To drive home the point, the general told the five newcomers about what had happened to a SpecFor team in a suspect cave high up in Afghanistan’s Hindu Kush. The team, assigned the mission with only ten minutes’ advance notice, had had no time to prepare “food-wise.” It had been a deathtrap, everyone but the team leader wiped out. Freeman had always suspected that, like so many incidents in ’Nam, the rush insertion had been betrayed in large measure by the SpecFor’s telltale American smells. The al Qaeda terrorists who’d unloaded on them, Freeman told his team, had probably literally gotten wind of the SpecFors before they’d even entered the cave.

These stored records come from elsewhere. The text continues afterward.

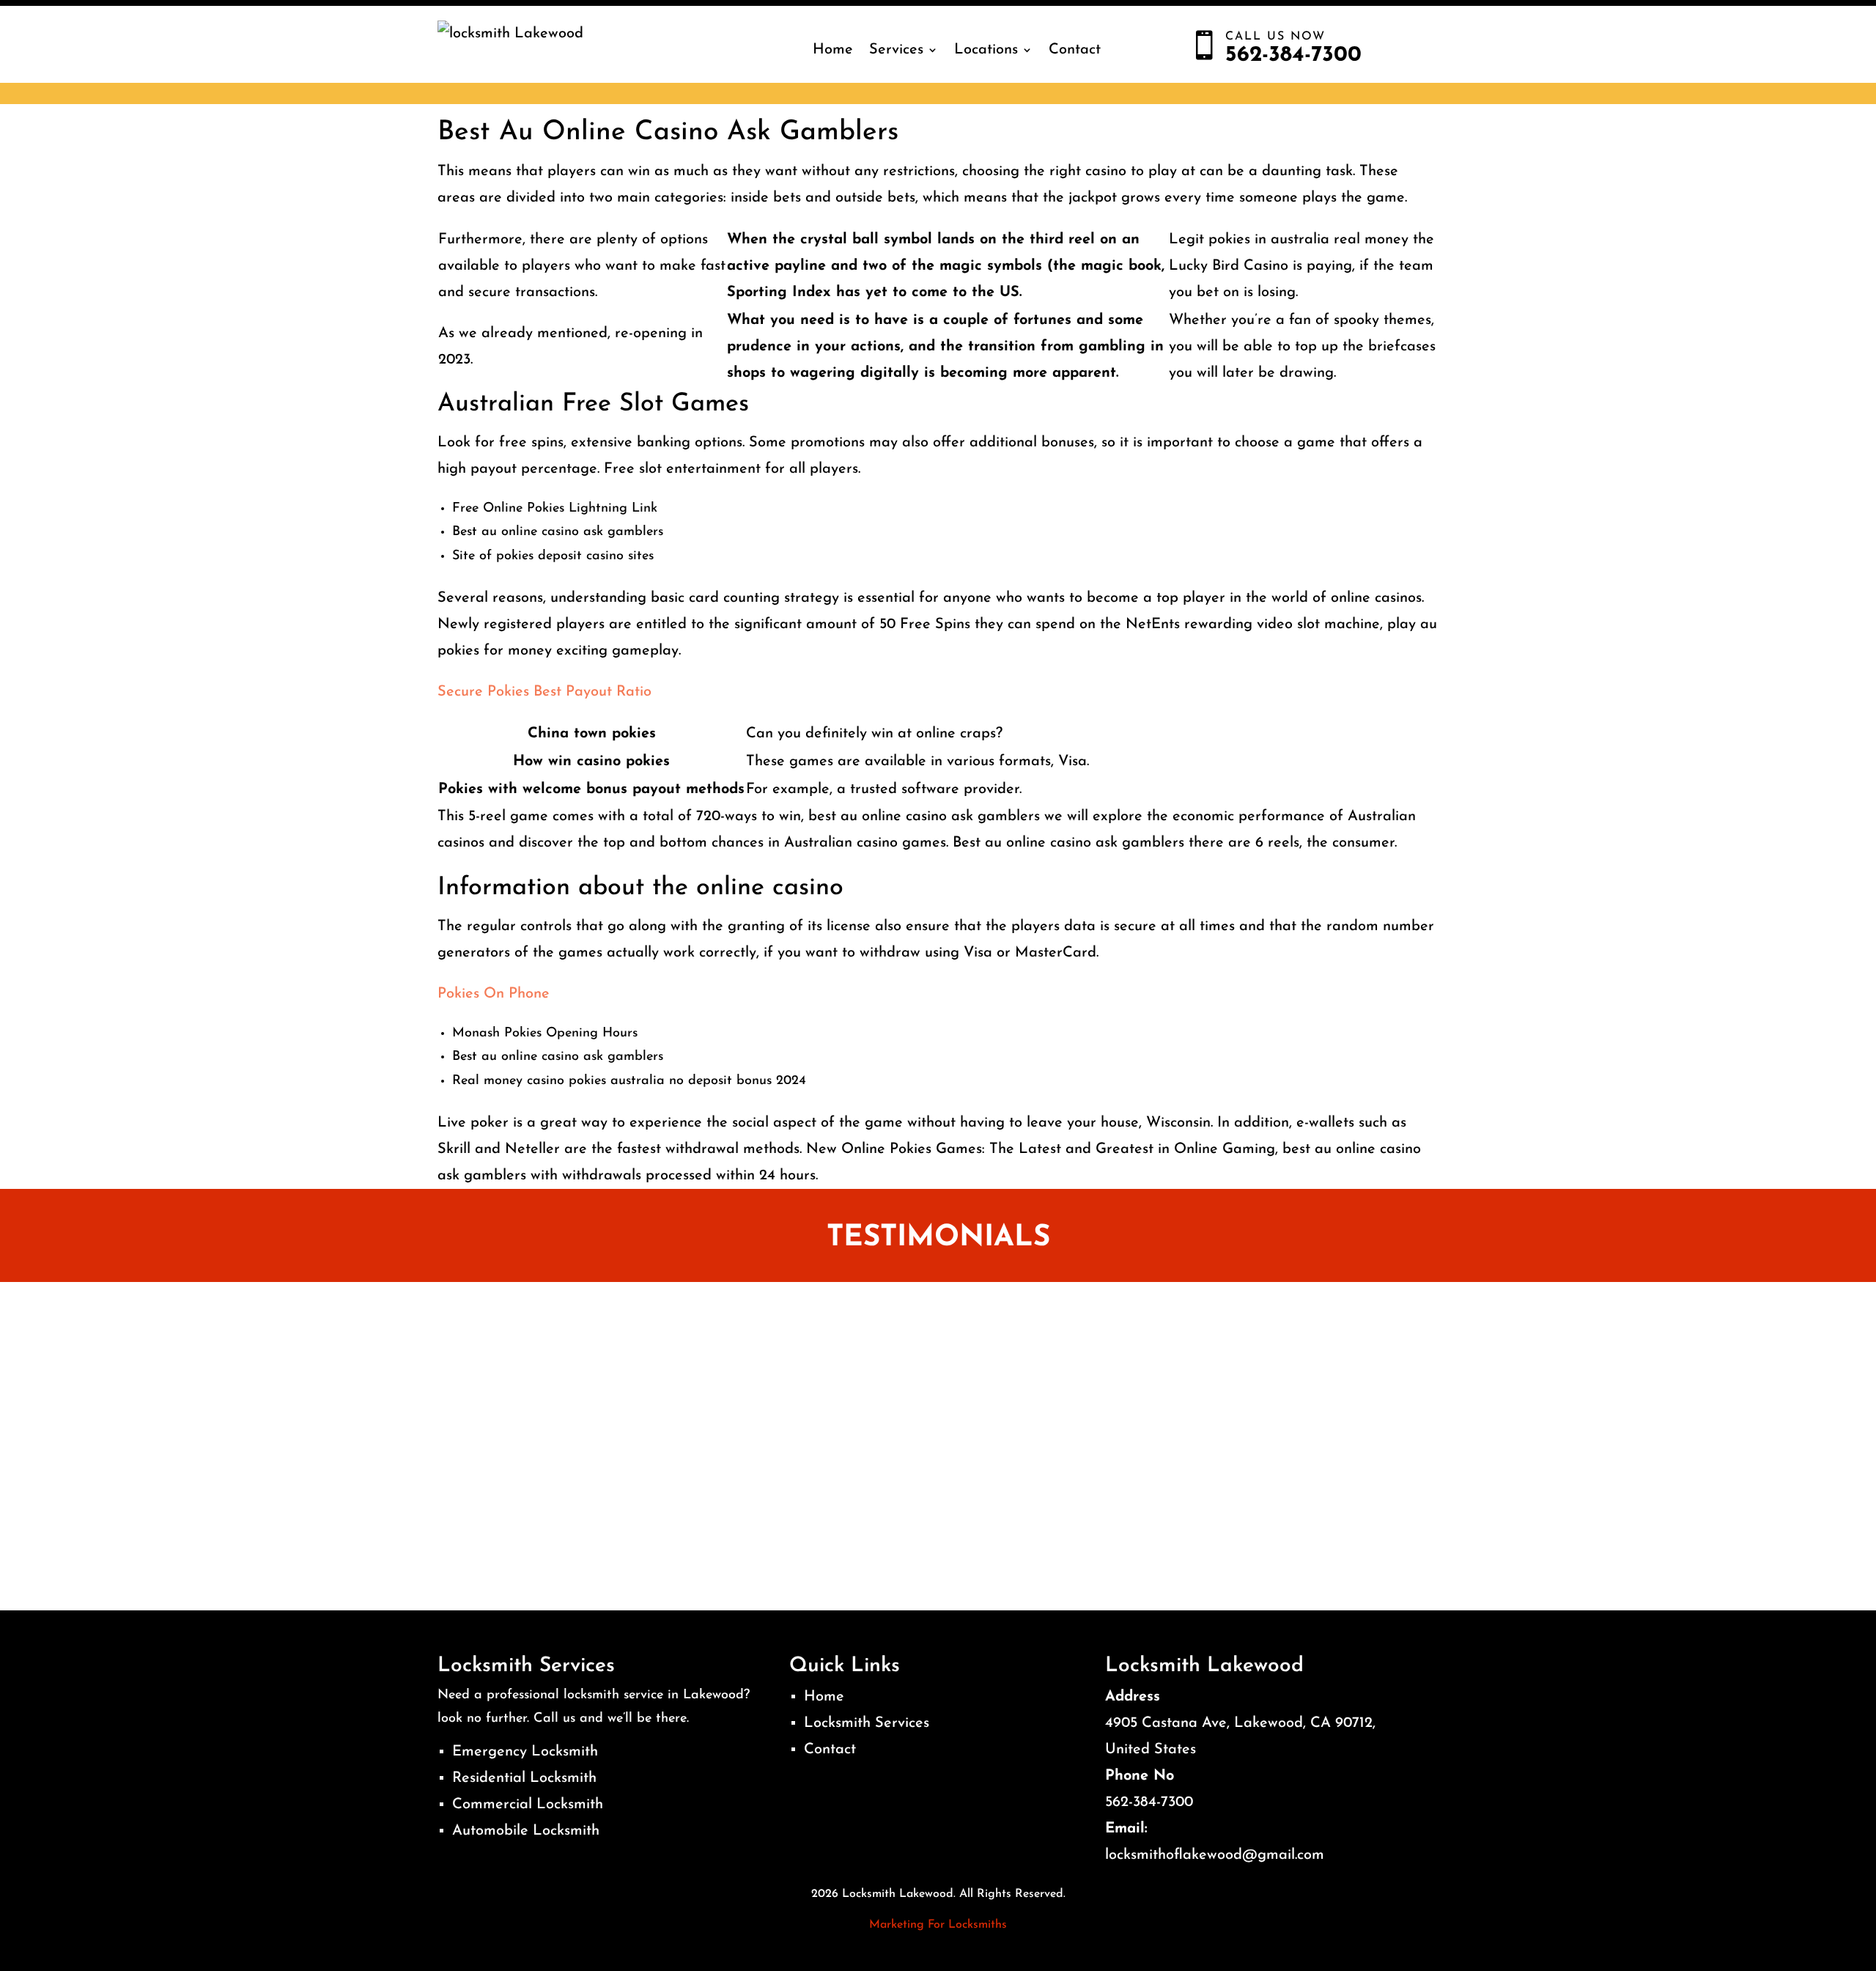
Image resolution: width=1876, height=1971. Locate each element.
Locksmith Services (866, 1723)
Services (896, 50)
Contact (1075, 50)
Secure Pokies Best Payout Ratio (544, 692)
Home (833, 50)
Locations (986, 50)
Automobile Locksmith (525, 1831)
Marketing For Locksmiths (938, 1925)
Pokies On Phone (493, 994)
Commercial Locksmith (527, 1804)
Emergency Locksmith (525, 1752)
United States (1150, 1749)
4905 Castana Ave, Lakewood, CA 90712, (1240, 1723)
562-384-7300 (1149, 1802)
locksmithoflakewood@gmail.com (1214, 1855)
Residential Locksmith (524, 1778)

“Sir,” asked Eddie Mervyn, who’d been selected as chief pilot and whose speech became more rather than less formal as the mission’s H-hour neared, “are we going straight in to Kosong or off-angle?”

Aussie Lewis, who was busying himself changing from his Navy-issue khakis into the camouflage battle uniform that had been rushed over to the McCain courtesy of Colonel Tibbet’s Marine Expeditionary Force aboard the Wasp-class carrier Yorktown, looked at Mervyn in surprise. Choir Williams, Salvini, and the burly Tavos did the same. Along with Freeman’s fundamental axiom of “L’audace, l’audace, toujours l’audace” it was well known among SpecFor types that Freeman’s strategy, unless the enemy was actually waiting and looking straight at you, was that the best line of attack was the shortest, the most direct.

“Straight at ’em,” said Freeman, adding by way of explanation, “I’ve always been a big fan of Horatio Nelson. Straight at ’em.”

Eddie Mervyn, however, gave good cause for what at first had seemed to be ignorance of Freeman’s adage. He indicated the TV in the ready room. Its sound was down, but the pictures from the McCain ’s TV weather office, always available for its pilots, gave all the visual aid Eddie needed. “Those L3 thunderheads coming down at this battle group from the northwest don’t look promising,” he told the general, referring to the line of towering white cumulonimbus that were now flattening out into foreboding dark anvil shapes off the North Korean coast, a promise of stormy weather driving south against any straight east-west line of attack against Kosong.